• TASK
Print each entry word for word.

• TASK INPUT
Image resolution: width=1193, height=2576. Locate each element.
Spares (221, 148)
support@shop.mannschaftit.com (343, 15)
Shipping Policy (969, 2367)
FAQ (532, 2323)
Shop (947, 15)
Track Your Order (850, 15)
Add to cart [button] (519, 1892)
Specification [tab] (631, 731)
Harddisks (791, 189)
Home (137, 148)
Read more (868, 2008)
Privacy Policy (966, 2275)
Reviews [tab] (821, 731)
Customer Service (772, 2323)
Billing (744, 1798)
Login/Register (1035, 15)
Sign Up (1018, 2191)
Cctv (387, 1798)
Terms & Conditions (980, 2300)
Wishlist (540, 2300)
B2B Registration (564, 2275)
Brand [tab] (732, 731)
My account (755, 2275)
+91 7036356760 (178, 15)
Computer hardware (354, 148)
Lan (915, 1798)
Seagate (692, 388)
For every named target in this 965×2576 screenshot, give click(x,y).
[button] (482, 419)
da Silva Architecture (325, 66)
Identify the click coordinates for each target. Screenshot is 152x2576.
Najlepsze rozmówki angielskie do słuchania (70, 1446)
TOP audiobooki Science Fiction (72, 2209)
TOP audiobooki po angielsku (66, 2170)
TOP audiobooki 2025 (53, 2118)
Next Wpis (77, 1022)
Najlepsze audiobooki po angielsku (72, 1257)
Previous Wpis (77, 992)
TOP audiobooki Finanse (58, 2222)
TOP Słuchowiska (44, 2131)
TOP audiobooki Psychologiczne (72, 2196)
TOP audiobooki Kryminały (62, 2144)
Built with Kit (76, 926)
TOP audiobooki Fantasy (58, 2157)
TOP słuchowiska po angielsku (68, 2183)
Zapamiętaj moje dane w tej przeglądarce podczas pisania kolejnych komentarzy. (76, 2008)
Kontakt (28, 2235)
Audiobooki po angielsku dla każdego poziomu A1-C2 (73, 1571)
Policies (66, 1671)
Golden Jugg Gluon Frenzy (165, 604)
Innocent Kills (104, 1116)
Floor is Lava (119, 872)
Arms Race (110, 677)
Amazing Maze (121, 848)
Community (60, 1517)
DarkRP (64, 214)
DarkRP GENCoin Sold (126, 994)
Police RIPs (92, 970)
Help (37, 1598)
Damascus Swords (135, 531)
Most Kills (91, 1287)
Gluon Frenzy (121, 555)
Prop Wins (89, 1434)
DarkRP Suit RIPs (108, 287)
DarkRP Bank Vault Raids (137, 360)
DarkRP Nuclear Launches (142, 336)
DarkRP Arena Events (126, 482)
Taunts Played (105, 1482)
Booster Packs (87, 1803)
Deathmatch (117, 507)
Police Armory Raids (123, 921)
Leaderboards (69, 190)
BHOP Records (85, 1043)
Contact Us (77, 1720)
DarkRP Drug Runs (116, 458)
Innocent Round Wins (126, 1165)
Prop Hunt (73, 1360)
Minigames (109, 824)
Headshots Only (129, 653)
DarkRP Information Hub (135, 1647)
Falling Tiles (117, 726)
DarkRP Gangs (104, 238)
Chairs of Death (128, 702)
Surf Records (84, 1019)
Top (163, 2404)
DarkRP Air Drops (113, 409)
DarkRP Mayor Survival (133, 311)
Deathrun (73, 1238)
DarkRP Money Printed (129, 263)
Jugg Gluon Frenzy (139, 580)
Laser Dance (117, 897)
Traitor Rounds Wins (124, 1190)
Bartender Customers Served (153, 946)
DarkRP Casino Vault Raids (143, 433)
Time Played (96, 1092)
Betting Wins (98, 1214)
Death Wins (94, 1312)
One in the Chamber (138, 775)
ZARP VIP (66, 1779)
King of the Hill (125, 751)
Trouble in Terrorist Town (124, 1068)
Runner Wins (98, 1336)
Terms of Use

• SOLUTION
Image resolution: width=1193, height=2576. Locate each element.
Spares (221, 148)
support@shop.mannschaftit.com (343, 15)
Shipping Policy (969, 2367)
FAQ (532, 2323)
Shop (947, 15)
Track Your Order (850, 15)
Add to cart [button] (519, 1892)
Specification [tab] (631, 731)
Harddisks (791, 189)
Home (137, 148)
Read more (868, 2008)
Privacy Policy (966, 2275)
Reviews [tab] (821, 731)
Customer Service (772, 2323)
Billing (744, 1798)
Login/Register (1035, 15)
Sign Up (1018, 2191)
Cctv (387, 1798)
Terms & Conditions (980, 2300)
Wishlist (540, 2300)
B2B Registration (564, 2275)
Brand [tab] (732, 731)
My account (755, 2275)
+91 7036356760 (178, 15)
Computer hardware (354, 148)
Lan (915, 1798)
Seagate (692, 388)
For every named target in this 965×2576 screenshot, give click(x,y).
[button] (482, 419)
da Silva Architecture (325, 66)
Identify the click coordinates for each target. Screenshot is 152x2576.
Najlepsze rozmówki angielskie do słuchania (70, 1446)
TOP audiobooki Science Fiction (72, 2209)
TOP audiobooki po angielsku (66, 2170)
TOP audiobooki 2025 (53, 2118)
Next Wpis (77, 1022)
Najlepsze audiobooki po angielsku (72, 1257)
Previous Wpis (77, 992)
TOP audiobooki Finanse (58, 2222)
TOP Słuchowiska (44, 2131)
TOP audiobooki Psychologiczne (72, 2196)
TOP audiobooki Kryminały (62, 2144)
Built with Kit (76, 926)
TOP audiobooki Fantasy (58, 2157)
TOP słuchowiska po angielsku (68, 2183)
Zapamiętaj moje dane w tej przeglądarce podczas pisania kolejnych komentarzy. (76, 2008)
Kontakt (28, 2235)
Audiobooki po angielsku dla każdego poziomu A1-C2 (73, 1571)
Policies (66, 1671)
Golden Jugg Gluon Frenzy (165, 604)
Innocent Kills (104, 1116)
Floor is Lava (119, 872)
Arms Race (110, 677)
Amazing Maze (121, 848)
Community (60, 1517)
DarkRP (64, 214)
DarkRP GENCoin Sold (126, 994)
Police RIPs (92, 970)
Help (37, 1598)
Damascus Swords (135, 531)
Most Kills (91, 1287)
Gluon Frenzy (121, 555)
Prop Wins (89, 1434)
DarkRP Suit RIPs (108, 287)
DarkRP Bank Vault Raids (137, 360)
DarkRP Nuclear Launches (142, 336)
DarkRP Arena Events (126, 482)
Taunts Played (105, 1482)
Booster Packs (87, 1803)
Deathmatch (117, 507)
Police Armory Raids (123, 921)
Leaderboards (69, 190)
BHOP Records (85, 1043)
Contact Us (77, 1720)
DarkRP Drug Runs (116, 458)
Innocent Round Wins (126, 1165)
Prop Hunt (73, 1360)
Minigames (109, 824)
Headshots Only (129, 653)
DarkRP Information Hub (135, 1647)
Falling Tiles (117, 726)
DarkRP Gangs (104, 238)
Chairs of Death (128, 702)
Surf Records (84, 1019)
Top (163, 2404)
DarkRP Air Drops (113, 409)
DarkRP Mayor Survival (133, 311)
Deathrun (73, 1238)
DarkRP Money Printed (129, 263)
Jugg Gluon Frenzy (139, 580)
Laser Dance (117, 897)
Traitor Rounds Wins (124, 1190)
Bartender Customers Served (153, 946)
DarkRP Casino Vault Raids (143, 433)
Time Played (96, 1092)
Betting Wins (98, 1214)
Death Wins (94, 1312)
One in the Chamber (138, 775)
ZARP VIP (66, 1779)
King of the Hill (125, 751)
Trouble in Terrorist Town (124, 1068)
Runner Wins (98, 1336)
Terms of Use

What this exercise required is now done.